_WHAT THE TASK ASKS_
You are asked to write out the full listing exactly as it stands.

_SOURCE DATA_
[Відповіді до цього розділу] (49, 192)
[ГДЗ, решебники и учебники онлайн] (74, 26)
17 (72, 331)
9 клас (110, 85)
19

_ANSWER SPACE_
[Відповіді до цього розділу] (49, 192)
[ГДЗ, решебники и учебники онлайн] (74, 26)
17 (72, 331)
9 клас (110, 85)
19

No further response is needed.